The experimental systems and tools for systems biology/omics studies are increasingly available and applicable to research into medicinal plants and their effects on mammalian bioactivities. These research approaches and strategies, however, do not necessarily provide additional or beneficial information on how to improve the use of phytomedicines, due to the complexity of the disease, disorder and our body's normal physiology systems; we therefore should avoid categorically becoming over-optimistic and unrealistic about the future prospect of the science and technology for developing herbal medicines. The same or similar problems are also being recognized for the current development of new chemical drugs from pharmaceutical industry.
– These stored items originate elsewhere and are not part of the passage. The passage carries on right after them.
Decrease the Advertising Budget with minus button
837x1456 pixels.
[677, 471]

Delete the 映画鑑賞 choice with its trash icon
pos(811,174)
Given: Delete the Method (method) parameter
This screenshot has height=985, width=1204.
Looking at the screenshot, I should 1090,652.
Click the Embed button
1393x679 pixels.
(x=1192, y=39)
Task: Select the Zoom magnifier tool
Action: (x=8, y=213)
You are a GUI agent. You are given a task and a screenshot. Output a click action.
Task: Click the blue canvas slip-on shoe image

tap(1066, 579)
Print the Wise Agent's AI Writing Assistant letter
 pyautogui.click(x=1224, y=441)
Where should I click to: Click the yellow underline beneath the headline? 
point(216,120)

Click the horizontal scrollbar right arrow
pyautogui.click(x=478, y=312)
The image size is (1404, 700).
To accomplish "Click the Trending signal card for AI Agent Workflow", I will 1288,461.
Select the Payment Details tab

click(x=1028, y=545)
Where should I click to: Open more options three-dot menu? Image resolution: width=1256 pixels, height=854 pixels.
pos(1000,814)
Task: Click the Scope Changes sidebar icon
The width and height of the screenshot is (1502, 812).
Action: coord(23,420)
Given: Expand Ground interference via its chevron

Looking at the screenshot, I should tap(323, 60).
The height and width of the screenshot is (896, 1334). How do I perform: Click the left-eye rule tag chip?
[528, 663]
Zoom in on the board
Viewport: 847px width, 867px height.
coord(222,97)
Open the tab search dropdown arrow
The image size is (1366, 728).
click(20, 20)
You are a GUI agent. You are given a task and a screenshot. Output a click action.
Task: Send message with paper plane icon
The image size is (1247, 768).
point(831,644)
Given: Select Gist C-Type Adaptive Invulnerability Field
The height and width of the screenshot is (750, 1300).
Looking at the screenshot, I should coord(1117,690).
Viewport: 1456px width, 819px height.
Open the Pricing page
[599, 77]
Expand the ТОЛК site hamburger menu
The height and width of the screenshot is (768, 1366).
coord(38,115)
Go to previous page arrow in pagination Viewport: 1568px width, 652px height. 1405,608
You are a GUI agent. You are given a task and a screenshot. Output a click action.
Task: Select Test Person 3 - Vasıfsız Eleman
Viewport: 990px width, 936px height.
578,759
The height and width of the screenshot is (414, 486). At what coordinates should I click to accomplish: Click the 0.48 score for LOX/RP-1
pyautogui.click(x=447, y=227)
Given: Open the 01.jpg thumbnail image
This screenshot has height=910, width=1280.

Repeated findings on the “readily detectable” antioxidant, anti-inflammation and “anti-tumour” effects of a broad spectrum of herbal medicines may not always serve as a good indication for the effectiveness or “efficacy” of test herbal remedies or phytochemicals. Since a modest level in these bioactivities may simply represent the “reductant” activities of a big spectrum of plant primary and secondary metabolites in common. As a result, there may often be a lack of “true specificity” in detected bioactivities in tested phytoextracts or phytochemicals. Overly simplified or casual claims of “potent anti-inflammatory or anti-tumour activities” may be viewed as hypes and can be very harmful to our research activities in general, and hence they need to be carefully avoided.

The nature or/and appearance of multiple molecular targets for traditional herbal medicines or phytochemicals may be true, but it may not be a unique feature for herbal medicines only, as many single chemical compounds are well known to exhibit their effects via interaction with multiple molecular targets. With the same token, multiple plant formulations, as often prescribed in TCM practice, may not always be accurately viewed as “aiming at multiple cellular/molecular targets”. As the key rationales behind the multiple plants in a TCM formulation often reflect the benefit of a king (primary) drug, minister (secondary) drug, the adjuvant and the bioavailability/delivery (carrier) in combination. Therefore, it could be quite specific towards some specific “target(s)”.

In conclusion, we are observing a big change in phytomedicine research, with new concepts, tools and approaches becoming increasingly available. What we may need now are systems build-up, networking, integration of collaboration and the data and database sharing at the global level.